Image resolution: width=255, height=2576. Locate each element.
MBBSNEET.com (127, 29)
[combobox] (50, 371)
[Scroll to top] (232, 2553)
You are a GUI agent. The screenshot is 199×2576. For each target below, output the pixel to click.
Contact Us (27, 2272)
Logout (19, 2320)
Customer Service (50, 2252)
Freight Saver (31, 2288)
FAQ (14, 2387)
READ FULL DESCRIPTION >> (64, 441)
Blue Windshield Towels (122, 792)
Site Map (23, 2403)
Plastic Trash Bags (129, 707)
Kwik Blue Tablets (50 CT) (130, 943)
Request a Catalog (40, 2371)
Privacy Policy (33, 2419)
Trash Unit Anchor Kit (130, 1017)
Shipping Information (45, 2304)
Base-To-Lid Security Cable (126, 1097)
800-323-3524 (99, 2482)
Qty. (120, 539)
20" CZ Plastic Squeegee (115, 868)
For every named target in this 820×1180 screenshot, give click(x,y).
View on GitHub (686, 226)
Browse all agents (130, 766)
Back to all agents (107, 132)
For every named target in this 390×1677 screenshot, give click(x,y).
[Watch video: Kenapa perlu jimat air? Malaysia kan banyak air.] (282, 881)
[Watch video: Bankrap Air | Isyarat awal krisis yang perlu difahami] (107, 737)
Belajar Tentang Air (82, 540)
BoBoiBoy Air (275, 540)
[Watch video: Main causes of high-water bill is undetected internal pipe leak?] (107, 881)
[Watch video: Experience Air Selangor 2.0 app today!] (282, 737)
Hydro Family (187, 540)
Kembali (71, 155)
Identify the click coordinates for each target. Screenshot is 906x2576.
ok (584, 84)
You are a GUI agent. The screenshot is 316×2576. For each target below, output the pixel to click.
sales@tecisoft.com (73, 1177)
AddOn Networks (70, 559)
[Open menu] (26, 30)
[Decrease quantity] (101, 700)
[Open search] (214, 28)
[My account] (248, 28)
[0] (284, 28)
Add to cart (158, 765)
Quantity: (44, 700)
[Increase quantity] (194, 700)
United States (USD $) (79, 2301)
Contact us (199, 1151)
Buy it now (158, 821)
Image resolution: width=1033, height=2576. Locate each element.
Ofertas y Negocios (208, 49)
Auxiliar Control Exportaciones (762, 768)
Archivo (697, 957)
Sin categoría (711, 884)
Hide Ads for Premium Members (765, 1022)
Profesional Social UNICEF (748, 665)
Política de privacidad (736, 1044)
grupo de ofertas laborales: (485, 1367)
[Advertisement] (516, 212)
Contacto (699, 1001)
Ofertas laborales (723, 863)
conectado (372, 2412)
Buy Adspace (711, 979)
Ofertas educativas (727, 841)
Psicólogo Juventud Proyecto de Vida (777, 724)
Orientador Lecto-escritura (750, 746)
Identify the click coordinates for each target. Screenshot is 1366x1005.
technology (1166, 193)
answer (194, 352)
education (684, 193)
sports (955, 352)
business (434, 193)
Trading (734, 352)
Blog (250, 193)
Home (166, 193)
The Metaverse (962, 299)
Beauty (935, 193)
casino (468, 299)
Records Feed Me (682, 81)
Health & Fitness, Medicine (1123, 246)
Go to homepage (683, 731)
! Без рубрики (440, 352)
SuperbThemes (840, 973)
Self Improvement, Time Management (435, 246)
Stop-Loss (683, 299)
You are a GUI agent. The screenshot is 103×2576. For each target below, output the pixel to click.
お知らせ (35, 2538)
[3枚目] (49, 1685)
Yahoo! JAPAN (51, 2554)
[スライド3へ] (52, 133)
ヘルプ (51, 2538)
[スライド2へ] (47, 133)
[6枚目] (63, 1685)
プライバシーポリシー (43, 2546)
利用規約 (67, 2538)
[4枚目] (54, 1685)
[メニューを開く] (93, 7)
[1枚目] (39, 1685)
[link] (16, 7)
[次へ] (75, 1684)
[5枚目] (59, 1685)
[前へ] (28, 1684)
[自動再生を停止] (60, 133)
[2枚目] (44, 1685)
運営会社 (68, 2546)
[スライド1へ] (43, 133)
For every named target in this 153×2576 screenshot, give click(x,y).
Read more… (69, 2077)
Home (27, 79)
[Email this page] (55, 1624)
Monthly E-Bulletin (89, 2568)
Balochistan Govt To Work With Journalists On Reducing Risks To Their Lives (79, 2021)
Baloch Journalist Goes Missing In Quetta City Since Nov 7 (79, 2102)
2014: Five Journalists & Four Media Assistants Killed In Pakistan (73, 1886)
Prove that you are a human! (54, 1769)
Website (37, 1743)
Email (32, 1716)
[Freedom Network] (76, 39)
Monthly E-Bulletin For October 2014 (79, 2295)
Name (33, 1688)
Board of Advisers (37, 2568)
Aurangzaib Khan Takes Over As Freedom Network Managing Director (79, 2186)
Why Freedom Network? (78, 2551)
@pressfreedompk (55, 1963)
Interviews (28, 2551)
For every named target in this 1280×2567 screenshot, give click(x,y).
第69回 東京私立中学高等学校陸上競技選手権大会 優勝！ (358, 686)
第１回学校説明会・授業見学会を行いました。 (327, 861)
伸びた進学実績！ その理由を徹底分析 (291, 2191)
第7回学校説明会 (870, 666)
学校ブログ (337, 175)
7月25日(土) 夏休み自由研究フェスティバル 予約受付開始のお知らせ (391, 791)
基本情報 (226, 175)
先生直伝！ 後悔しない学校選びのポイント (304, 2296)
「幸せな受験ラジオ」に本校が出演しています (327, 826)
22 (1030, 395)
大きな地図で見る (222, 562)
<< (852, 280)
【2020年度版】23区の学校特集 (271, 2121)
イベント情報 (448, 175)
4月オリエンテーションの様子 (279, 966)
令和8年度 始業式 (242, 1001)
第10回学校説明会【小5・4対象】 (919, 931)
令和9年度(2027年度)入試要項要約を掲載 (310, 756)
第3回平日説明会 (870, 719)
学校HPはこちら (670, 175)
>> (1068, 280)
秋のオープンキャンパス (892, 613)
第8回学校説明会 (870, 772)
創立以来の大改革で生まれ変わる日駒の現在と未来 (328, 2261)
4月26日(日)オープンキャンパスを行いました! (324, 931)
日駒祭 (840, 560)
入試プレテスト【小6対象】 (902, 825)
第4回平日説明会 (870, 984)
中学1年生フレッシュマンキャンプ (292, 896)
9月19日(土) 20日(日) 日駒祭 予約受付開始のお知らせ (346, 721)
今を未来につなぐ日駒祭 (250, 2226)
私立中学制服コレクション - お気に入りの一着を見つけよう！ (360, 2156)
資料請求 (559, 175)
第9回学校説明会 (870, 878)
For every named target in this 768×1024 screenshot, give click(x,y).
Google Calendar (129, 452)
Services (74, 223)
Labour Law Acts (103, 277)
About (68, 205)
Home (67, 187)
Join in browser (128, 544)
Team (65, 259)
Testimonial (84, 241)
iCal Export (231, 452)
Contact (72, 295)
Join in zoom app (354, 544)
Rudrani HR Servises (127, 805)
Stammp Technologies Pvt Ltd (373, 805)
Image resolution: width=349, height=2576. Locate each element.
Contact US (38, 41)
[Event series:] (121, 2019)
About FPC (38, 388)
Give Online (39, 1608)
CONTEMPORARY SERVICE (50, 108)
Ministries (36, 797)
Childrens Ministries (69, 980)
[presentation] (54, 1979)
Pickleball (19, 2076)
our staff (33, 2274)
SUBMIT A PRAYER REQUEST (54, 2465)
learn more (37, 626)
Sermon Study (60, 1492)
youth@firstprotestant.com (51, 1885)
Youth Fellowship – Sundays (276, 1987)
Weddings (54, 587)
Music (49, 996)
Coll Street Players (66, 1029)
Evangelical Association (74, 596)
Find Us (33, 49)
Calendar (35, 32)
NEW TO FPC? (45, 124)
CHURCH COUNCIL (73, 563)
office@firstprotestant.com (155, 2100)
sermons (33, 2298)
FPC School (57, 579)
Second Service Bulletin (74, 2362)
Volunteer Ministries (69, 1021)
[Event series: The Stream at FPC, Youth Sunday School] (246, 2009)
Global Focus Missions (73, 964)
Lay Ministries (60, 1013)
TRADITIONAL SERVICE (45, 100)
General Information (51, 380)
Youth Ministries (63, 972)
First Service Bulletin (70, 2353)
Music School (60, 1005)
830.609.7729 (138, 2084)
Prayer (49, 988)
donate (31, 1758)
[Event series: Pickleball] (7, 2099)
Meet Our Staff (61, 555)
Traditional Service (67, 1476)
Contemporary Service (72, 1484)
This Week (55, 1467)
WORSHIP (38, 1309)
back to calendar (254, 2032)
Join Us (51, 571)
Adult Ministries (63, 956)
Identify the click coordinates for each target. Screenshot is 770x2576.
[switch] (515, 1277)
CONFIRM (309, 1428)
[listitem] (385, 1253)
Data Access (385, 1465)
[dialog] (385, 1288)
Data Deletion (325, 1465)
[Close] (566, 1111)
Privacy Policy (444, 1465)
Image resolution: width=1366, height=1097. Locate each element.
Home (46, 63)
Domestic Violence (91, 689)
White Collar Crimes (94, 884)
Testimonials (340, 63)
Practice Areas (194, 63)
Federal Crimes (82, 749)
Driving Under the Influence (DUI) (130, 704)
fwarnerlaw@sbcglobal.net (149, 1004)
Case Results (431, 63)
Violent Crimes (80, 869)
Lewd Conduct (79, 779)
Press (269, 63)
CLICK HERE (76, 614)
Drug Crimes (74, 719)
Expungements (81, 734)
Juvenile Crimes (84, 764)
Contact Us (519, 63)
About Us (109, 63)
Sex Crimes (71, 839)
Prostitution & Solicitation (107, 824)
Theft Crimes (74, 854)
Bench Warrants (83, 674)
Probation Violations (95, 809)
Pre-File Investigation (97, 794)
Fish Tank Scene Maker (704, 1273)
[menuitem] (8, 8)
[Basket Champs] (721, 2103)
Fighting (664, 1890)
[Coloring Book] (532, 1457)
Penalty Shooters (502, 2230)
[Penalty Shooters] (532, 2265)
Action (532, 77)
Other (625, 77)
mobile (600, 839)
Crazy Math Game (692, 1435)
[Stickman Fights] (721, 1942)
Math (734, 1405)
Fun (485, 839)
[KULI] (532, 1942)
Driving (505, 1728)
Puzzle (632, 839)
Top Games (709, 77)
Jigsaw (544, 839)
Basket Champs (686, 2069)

### GIVEN PROBLEM
Rewrite the material starting with the line that contains "Board of Advisers (37, 2568)" and going on through the line that contains "Stammp Technologies Pvt Ltd (373, 805)", replacing "Join" with "Open" and leaving everything else unchanged.

### COMPLETE RESPONSE
Board of Advisers (37, 2568)
Aurangzaib Khan Takes Over As Freedom Network Managing Director (79, 2186)
Why Freedom Network? (78, 2551)
@pressfreedompk (55, 1963)
Interviews (28, 2551)
For every named target in this 1280×2567 screenshot, give click(x,y).
第69回 東京私立中学高等学校陸上競技選手権大会 優勝！ (358, 686)
第１回学校説明会・授業見学会を行いました。 (327, 861)
伸びた進学実績！ その理由を徹底分析 (291, 2191)
第7回学校説明会 (870, 666)
学校ブログ (337, 175)
7月25日(土) 夏休み自由研究フェスティバル 予約受付開始のお知らせ (391, 791)
基本情報 (226, 175)
先生直伝！ 後悔しない学校選びのポイント (304, 2296)
「幸せな受験ラジオ」に本校が出演しています (327, 826)
22 (1030, 395)
大きな地図で見る (222, 562)
<< (852, 280)
【2020年度版】23区の学校特集 (271, 2121)
イベント情報 (448, 175)
4月オリエンテーションの様子 (279, 966)
令和8年度 始業式 (242, 1001)
第10回学校説明会【小5・4対象】 (919, 931)
令和9年度(2027年度)入試要項要約を掲載 (310, 756)
第3回平日説明会 (870, 719)
学校HPはこちら (670, 175)
>> (1068, 280)
秋のオープンキャンパス (892, 613)
第8回学校説明会 (870, 772)
創立以来の大改革で生まれ変わる日駒の現在と未来 (328, 2261)
4月26日(日)オープンキャンパスを行いました! (324, 931)
日駒祭 (840, 560)
入試プレテスト【小6対象】 (902, 825)
第4回平日説明会 (870, 984)
中学1年生フレッシュマンキャンプ (292, 896)
9月19日(土) 20日(日) 日駒祭 予約受付開始のお知らせ (346, 721)
今を未来につなぐ日駒祭 (250, 2226)
私立中学制服コレクション - お気に入りの一着を見つけよう！ (360, 2156)
資料請求 (559, 175)
第9回学校説明会 (870, 878)
For every named target in this 768×1024 screenshot, give click(x,y).
Google Calendar (129, 452)
Services (74, 223)
Labour Law Acts (103, 277)
About (68, 205)
Home (67, 187)
Open in browser (128, 544)
Team (65, 259)
Testimonial (84, 241)
iCal Export (231, 452)
Contact (72, 295)
Open in zoom app (354, 544)
Rudrani HR Servises (127, 805)
Stammp Technologies Pvt Ltd (373, 805)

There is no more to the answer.